What You Need to Know About Starting a Food Truck Business

By STAFF | MobileFoodNews.com

Food trucks and the culture associated with them has become a uniquely American obsession, spawning some of the best and most unique food in our great nation. Starting your food truck business may seem easy, but there are a number of things to consider. Here is what you need to get a food truck business started.

The Business Model

The secret to the food truck business is to choose a straightforward concept and sell as much food as you can in as little time as possible. Do not, under any circumstances, complicate this model.

A “straightforward” concept is one that is easily understood by the customer and specializes in doing one thing incredibly well. An example of this would be a waffle truck like New York’s “Waffles & Dinges.” They don’t sell eggs, pancakes, French toast, and cupcakes. They only sell waffles with sweet and savory toppings.
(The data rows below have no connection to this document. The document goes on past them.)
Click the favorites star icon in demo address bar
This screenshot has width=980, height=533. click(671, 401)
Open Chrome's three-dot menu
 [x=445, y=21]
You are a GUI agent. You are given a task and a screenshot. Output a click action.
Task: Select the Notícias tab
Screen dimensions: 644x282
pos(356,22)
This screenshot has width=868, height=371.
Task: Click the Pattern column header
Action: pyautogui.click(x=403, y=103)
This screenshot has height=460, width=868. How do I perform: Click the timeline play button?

Food trucks are a volume business. For the most part the food sold on food trucks is not high profit. Items will generally cost between five and ten dollars per order, and you’ll make one or two dollars profit on each order. You need to sell at least a couple of hundred orders per day to make a substantial profit. That means you have to be able to cook it, serve it, and sell it, quickly.

Why is it important to sell in as little time as possible? In the truck business, the longer you are out on the street the more it costs you. Labor is hourly, gas runs out, and food goes bad. Additionally, lunch only lasts for an hour or two. When lunchtime is over there are fewer customers, and that means less revenue. Find a high traffic zone and sell as much as possible while the customers are on the street.

The Right Truck

There are a couple different types of trucks, but in the interest of saving you time and money I recommend you purchase a used Chevy or Grumman-Olson step van. The majority of food trucks are step van postal trucks formerly used by DHL, FedEx, and other large commercial companies. These trucks are large enough for an average-size adult to stand upright and to house all the necessary equipment. Look for a non-diesel model that is approximately 14 feet long and 9 feet wide with less than 100,000 miles. The main sources for purchasing a step van are MobileFoodNews.com Classified Ads, eBay, Craigslist, truck dealers, truck auctions, and customizers. Make sure you check them all out to get the best bang for your buck.
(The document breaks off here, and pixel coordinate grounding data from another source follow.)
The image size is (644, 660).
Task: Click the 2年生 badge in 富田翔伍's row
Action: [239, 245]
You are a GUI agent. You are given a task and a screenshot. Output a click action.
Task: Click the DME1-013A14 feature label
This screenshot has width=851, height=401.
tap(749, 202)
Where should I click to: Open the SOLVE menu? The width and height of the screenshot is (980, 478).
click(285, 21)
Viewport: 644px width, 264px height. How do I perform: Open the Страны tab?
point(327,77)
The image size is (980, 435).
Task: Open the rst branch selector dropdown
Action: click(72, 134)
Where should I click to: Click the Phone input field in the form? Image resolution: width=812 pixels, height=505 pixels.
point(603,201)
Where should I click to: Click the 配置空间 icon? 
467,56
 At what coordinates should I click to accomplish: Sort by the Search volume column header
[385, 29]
Once you’ve purchased your truck you need to make it a food truck. The first step in doing this will be finding a customizer in your area. In most major cities you’ll find professional food truck customizers, but all you really need is a quality sheet metal shop. I recommend finding someone who has experience working on trucks and is aware of local health codes.

Determining Cost

Starting a food truck in today’s climate will cost you around $100,000. The step van will cost you between $10,000 and $15,000 through a truck dealer, auction, or sites like eBay or Craigslist. Once you have purchased the truck the costs of customizing it should break down as follows:

  • Equipment for your on-board kitchen: $15,000–20,000 depending on your menu.
  • Electrical, steel, awning, and non-kitchen equipment: approximately $10,000.
  • Labor to customize truck and install infrastructure: $15,000–20,000.
  • Pots, pans, grease mats, bowls, hotel pans, and other kitchen goods: $3,000.
  • Wrapping your truck in a high-quality vinyl skin: $5,000.
  • A brand-new Honda generator: $6,000.
  • A POS system, if you choose to have one: $2,500–5,000.
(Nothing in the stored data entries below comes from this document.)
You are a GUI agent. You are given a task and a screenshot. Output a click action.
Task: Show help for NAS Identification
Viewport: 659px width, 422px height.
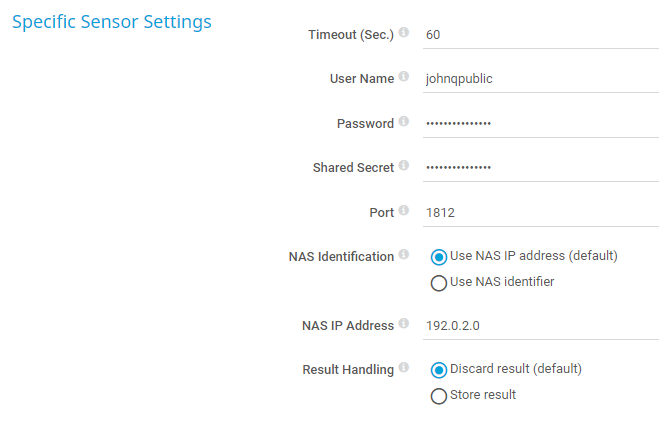404,256
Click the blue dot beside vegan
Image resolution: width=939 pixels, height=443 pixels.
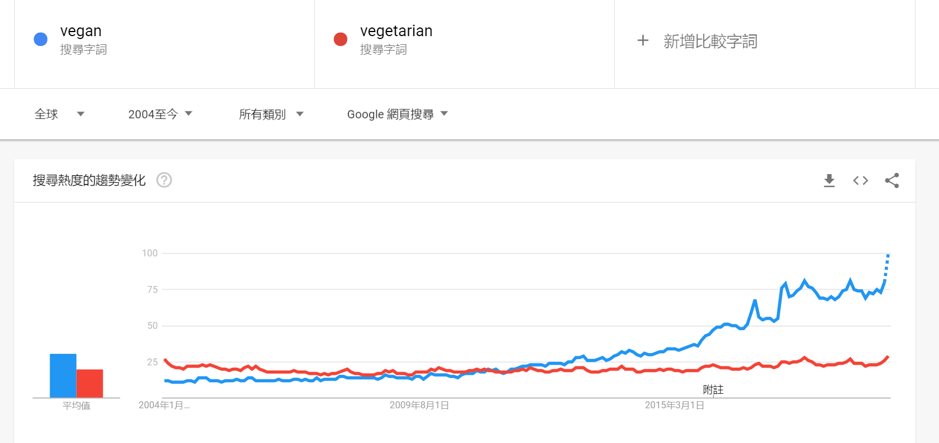(x=40, y=40)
That leaves you an additional $15,000–20,000 in operating capital to fund your operations and marketing.

The Long Arm of the Law

Wherever you are located, there are laws that apply to every aspect of your food truck operation. You will have to comply with laws that apply to all retail operations as well as ordinances specific to food trucks. You’ll need to deal with taxes, licenses, labor laws, and many other standard hospitality business regulations, as well as the rules of the road, parking, how much propane you can carry, and other components of operating that are very specific to your truck.

Most of these laws are governed by local and state agencies; you’ll rarely, if ever, be involved with federal authorities. Your local health department is the governing body that oversees the specific codes of serving food in your area. The department of transportation will decide where and when you can park your truck. There are even regulations for street food businesses concerning how far away from the curb you should be located or how close to the entrance of a building you can park. To find information about your local regulations visit the website of your local department of transportation, health, and commerce.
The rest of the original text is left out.